2.   Advisory vote for the resolution to approve the Company’s executive compensation (page 28)

  Affirmative vote of a majority of shares of Common Stock represented in person or virtually, by live audio webcast, or by proxy and entitled to vote on the matter.   FOR
 

3.   Ratify the selection of PricewaterhouseCoopers LLP as the Company’s independent auditor for 2022 (page 68)

  Affirmative vote of a majority of shares of Common Stock represented in person or virtually, by live audio webcast, or by proxy and entitled to vote on the matter.   FOR
           

Broker Non-votes

A broker non-vote occurs when a stockholder who holds his or her shares through a bank or brokerage firm does not instruct that bank or brokerage firm how to vote the shares and, as a result, the broker is prevented from voting the shares held in the stockholder’s account on certain proposals. Under applicable NYSE rules, if you hold your shares through a bank or brokerage firm and your broker delivers the Notice of Internet Availability or the printed proxy materials to you, the broker has discretion to vote on “routine” matters only. Of the matters to be voted on as described in this proxy statement, only the ratification of the selection of our independent registered public accounting firm is considered “routine” and therefore eligible to be voted on by your bank or brokerage firm without instructions from you.
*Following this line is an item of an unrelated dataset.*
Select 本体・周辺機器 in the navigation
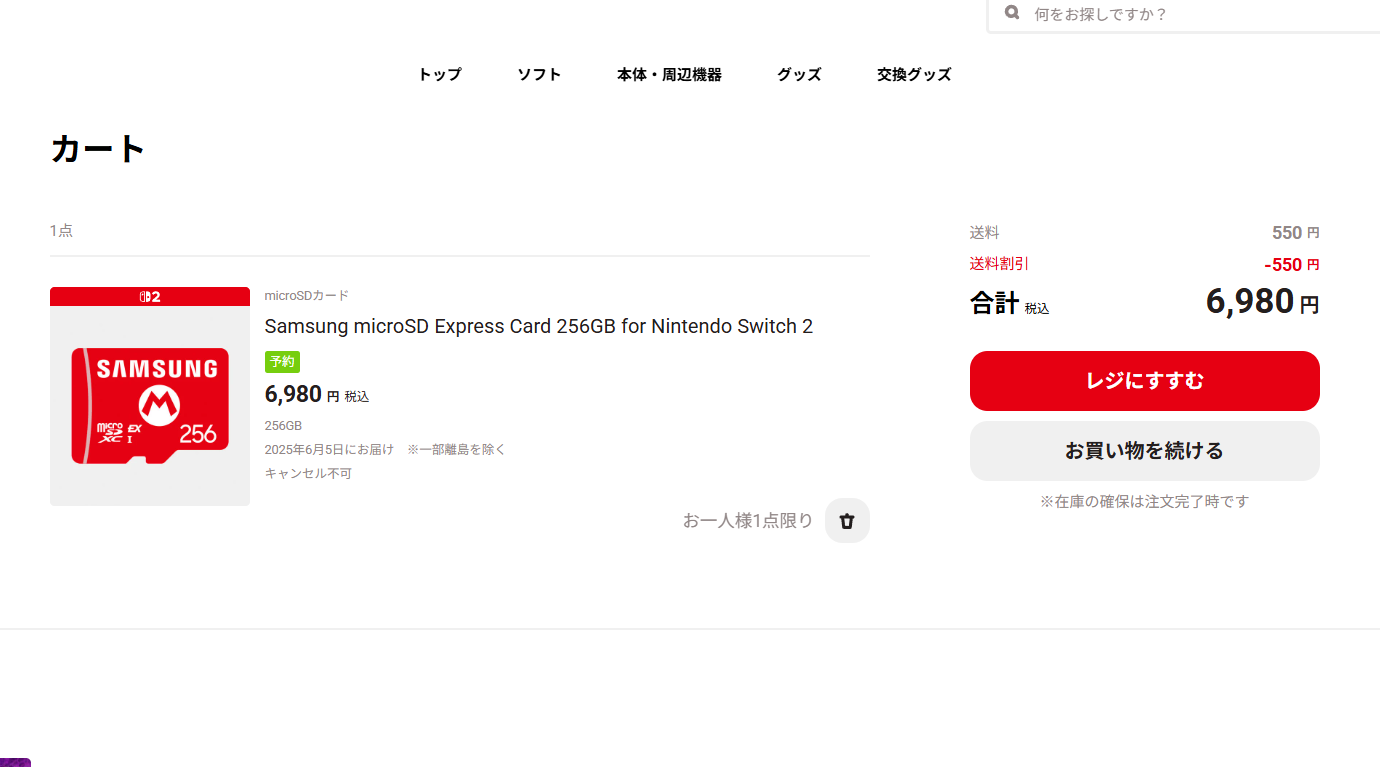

Effect Of Broker Non-votes And Abstentions

Abstentions and broker non-votes are not counted as votes cast and thus will not have an effect on the outcome of Proposal 1 (election of directors). Abstentions will have the effect of a vote against Proposal 2 (executive compensation) and Proposal 3 (independent auditor), while broker non-votes will have no effect on the outcome of the vote on Proposal 2 (executive compensation). There will not be any broker non-votes for Proposal 3 (independent auditor).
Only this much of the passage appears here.